Available data:

• • • • •

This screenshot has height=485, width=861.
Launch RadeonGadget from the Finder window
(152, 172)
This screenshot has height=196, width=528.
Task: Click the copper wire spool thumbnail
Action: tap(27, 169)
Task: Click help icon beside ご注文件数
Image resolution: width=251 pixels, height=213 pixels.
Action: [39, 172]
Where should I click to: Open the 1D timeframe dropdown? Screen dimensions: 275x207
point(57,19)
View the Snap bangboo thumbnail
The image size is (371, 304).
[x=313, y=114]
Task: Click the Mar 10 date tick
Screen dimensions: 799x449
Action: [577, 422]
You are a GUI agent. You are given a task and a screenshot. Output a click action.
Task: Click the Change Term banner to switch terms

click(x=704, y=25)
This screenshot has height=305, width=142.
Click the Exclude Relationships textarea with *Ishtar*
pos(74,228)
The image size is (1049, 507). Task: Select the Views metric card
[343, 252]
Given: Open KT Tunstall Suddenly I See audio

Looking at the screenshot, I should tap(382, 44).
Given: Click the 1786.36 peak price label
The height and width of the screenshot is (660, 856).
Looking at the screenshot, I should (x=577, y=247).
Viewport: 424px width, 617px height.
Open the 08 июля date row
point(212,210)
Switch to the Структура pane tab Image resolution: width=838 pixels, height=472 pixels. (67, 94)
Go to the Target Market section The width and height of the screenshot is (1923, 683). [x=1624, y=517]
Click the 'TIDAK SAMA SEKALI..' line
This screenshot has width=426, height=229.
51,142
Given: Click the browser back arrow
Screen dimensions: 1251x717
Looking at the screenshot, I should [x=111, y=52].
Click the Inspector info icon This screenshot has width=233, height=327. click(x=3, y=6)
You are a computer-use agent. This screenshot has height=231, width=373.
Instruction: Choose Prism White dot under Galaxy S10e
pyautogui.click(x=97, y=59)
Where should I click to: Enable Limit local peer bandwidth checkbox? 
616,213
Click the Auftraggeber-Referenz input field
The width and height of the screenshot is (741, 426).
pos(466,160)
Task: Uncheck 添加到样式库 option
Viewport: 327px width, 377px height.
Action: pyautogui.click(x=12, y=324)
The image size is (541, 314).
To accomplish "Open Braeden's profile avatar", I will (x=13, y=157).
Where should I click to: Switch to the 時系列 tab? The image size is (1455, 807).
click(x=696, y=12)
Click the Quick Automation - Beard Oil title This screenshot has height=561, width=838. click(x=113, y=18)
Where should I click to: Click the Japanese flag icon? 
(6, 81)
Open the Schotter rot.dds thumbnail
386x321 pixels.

• • • • •

What you should do: All lines in the entries above that hold the word "agent" need to be copied.

Reply:
You are a GUI agent. You are given a task and a screenshot. Output a click action.
You are a computer-use agent. This screenshot has height=231, width=373.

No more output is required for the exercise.